* begin *

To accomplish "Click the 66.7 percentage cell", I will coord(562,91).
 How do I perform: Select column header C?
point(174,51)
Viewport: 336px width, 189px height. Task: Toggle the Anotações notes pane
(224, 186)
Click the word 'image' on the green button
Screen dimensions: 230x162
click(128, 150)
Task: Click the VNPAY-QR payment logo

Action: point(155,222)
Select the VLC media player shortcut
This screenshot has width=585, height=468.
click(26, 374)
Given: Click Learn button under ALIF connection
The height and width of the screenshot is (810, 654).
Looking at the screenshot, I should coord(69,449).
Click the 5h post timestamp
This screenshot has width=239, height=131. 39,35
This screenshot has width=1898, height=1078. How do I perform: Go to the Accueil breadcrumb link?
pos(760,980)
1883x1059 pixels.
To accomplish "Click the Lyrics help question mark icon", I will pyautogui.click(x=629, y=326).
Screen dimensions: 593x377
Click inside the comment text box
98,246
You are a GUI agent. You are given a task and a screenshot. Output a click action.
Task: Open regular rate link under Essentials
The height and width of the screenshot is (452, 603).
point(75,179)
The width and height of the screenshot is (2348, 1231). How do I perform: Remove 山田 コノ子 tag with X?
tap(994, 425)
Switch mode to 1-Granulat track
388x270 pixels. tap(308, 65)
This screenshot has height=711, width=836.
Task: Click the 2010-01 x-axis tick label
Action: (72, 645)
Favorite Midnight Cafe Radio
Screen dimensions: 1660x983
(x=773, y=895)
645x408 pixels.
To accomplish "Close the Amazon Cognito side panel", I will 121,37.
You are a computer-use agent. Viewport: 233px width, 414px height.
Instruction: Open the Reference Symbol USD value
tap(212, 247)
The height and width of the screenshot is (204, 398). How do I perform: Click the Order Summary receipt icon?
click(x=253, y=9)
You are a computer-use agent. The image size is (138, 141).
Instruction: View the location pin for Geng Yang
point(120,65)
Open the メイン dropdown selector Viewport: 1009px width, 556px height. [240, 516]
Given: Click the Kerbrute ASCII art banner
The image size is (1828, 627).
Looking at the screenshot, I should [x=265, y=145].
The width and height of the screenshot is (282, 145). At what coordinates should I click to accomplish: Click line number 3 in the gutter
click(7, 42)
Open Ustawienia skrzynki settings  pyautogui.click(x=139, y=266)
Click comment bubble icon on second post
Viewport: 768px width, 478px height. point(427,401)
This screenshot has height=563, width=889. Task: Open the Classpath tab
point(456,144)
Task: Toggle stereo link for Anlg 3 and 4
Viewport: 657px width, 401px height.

* end *

• [WHAT IS ASKED]: Put the lines above into a JSON list of strings, one string per line and no blank lines.

• [THE RESPONSE]:
[
  "To accomplish \"Click the 66.7 percentage cell\", I will coord(562,91).",
  " How do I perform: Select column header C?",
  "point(174,51)",
  "Viewport: 336px width, 189px height. Task: Toggle the Anotações notes pane",
  "(224, 186)",
  "Click the word 'image' on the green button",
  "Screen dimensions: 230x162",
  "click(128, 150)",
  "Task: Click the VNPAY-QR payment logo",
  "Action: point(155,222)",
  "Select the VLC media player shortcut",
  "This screenshot has width=585, height=468.",
  "click(26, 374)",
  "Given: Click Learn button under ALIF connection",
  "The height and width of the screenshot is (810, 654).",
  "Looking at the screenshot, I should coord(69,449).",
  "Click the 5h post timestamp",
  "This screenshot has width=239, height=131. 39,35",
  "This screenshot has width=1898, height=1078. How do I perform: Go to the Accueil breadcrumb link?",
  "pos(760,980)",
  "1883x1059 pixels.",
  "To accomplish \"Click the Lyrics help question mark icon\", I will pyautogui.click(x=629, y=326).",
  "Screen dimensions: 593x377",
  "Click inside the comment text box",
  "98,246",
  "You are a GUI agent. You are given a task and a screenshot. Output a click action.",
  "Task: Open regular rate link under Essentials",
  "The height and width of the screenshot is (452, 603).",
  "point(75,179)",
  "The width and height of the screenshot is (2348, 1231). How do I perform: Remove 山田 コノ子 tag with X?",
  "tap(994, 425)",
  "Switch mode to 1-Granulat track",
  "388x270 pixels. tap(308, 65)",
  "This screenshot has height=711, width=836.",
  "Task: Click the 2010-01 x-axis tick label",
  "Action: (72, 645)",
  "Favorite Midnight Cafe Radio",
  "Screen dimensions: 1660x983",
  "(x=773, y=895)",
  "645x408 pixels.",
  "To accomplish \"Close the Amazon Cognito side panel\", I will 121,37.",
  "You are a computer-use agent. Viewport: 233px width, 414px height.",
  "Instruction: Open the Reference Symbol USD value",
  "tap(212, 247)",
  "The height and width of the screenshot is (204, 398). How do I perform: Click the Order Summary receipt icon?",
  "click(x=253, y=9)",
  "You are a computer-use agent. The image size is (138, 141).",
  "Instruction: View the location pin for Geng Yang",
  "point(120,65)",
  "Open the メイン dropdown selector Viewport: 1009px width, 556px height. [240, 516]",
  "Given: Click the Kerbrute ASCII art banner",
  "The image size is (1828, 627).",
  "Looking at the screenshot, I should [x=265, y=145].",
  "The width and height of the screenshot is (282, 145). At what coordinates should I click to accomplish: Click line number 3 in the gutter",
  "click(7, 42)",
  "Open Ustawienia skrzynki settings  pyautogui.click(x=139, y=266)",
  "Click comment bubble icon on second post",
  "Viewport: 768px width, 478px height. point(427,401)",
  "This screenshot has height=563, width=889. Task: Open the Classpath tab",
  "point(456,144)",
  "Task: Toggle stereo link for Anlg 3 and 4",
  "Viewport: 657px width, 401px height."
]